* Exercise goal:
All of the data below needs to be set down again, exactly as shown.

[Source records]
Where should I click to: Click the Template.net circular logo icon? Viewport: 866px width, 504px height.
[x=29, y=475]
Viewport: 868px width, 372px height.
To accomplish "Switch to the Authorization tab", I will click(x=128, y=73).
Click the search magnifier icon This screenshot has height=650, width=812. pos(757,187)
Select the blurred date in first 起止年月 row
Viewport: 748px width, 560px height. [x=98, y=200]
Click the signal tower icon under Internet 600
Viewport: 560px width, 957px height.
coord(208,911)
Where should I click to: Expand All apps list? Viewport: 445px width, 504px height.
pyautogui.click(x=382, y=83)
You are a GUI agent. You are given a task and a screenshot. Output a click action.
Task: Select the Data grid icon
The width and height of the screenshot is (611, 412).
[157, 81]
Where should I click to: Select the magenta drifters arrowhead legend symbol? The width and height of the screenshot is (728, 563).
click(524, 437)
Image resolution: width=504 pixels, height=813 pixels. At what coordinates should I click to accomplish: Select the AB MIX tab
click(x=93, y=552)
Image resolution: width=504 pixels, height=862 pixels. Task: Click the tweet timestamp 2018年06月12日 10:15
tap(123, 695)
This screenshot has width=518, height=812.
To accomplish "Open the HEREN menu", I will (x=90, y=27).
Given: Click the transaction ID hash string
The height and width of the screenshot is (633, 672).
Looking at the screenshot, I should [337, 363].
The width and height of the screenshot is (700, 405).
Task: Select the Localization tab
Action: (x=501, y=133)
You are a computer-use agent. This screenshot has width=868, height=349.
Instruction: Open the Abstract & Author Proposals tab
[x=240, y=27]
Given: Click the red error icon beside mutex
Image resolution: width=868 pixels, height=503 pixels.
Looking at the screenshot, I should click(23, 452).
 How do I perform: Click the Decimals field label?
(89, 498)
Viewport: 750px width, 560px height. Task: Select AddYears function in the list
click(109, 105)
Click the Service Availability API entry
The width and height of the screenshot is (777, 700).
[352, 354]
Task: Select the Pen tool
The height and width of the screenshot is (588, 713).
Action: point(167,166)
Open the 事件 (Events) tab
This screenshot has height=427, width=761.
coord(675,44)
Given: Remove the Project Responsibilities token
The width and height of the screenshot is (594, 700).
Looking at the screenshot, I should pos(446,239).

* Task answer:
Where should I click to: Click the Template.net circular logo icon? Viewport: 866px width, 504px height.
[x=29, y=475]
Viewport: 868px width, 372px height.
To accomplish "Switch to the Authorization tab", I will click(x=128, y=73).
Click the search magnifier icon This screenshot has height=650, width=812. pos(757,187)
Select the blurred date in first 起止年月 row
Viewport: 748px width, 560px height. [x=98, y=200]
Click the signal tower icon under Internet 600
Viewport: 560px width, 957px height.
coord(208,911)
Where should I click to: Expand All apps list? Viewport: 445px width, 504px height.
pyautogui.click(x=382, y=83)
You are a GUI agent. You are given a task and a screenshot. Output a click action.
Task: Select the Data grid icon
The width and height of the screenshot is (611, 412).
[157, 81]
Where should I click to: Select the magenta drifters arrowhead legend symbol? The width and height of the screenshot is (728, 563).
click(524, 437)
Image resolution: width=504 pixels, height=813 pixels. At what coordinates should I click to accomplish: Select the AB MIX tab
click(x=93, y=552)
Image resolution: width=504 pixels, height=862 pixels. Task: Click the tweet timestamp 2018年06月12日 10:15
tap(123, 695)
This screenshot has width=518, height=812.
To accomplish "Open the HEREN menu", I will (x=90, y=27).
Given: Click the transaction ID hash string
The height and width of the screenshot is (633, 672).
Looking at the screenshot, I should [337, 363].
The width and height of the screenshot is (700, 405).
Task: Select the Localization tab
Action: (x=501, y=133)
You are a computer-use agent. This screenshot has width=868, height=349.
Instruction: Open the Abstract & Author Proposals tab
[x=240, y=27]
Given: Click the red error icon beside mutex
Image resolution: width=868 pixels, height=503 pixels.
Looking at the screenshot, I should click(23, 452).
 How do I perform: Click the Decimals field label?
(89, 498)
Viewport: 750px width, 560px height. Task: Select AddYears function in the list
click(109, 105)
Click the Service Availability API entry
The width and height of the screenshot is (777, 700).
[352, 354]
Task: Select the Pen tool
The height and width of the screenshot is (588, 713).
Action: point(167,166)
Open the 事件 (Events) tab
This screenshot has height=427, width=761.
coord(675,44)
Given: Remove the Project Responsibilities token
The width and height of the screenshot is (594, 700).
Looking at the screenshot, I should pos(446,239).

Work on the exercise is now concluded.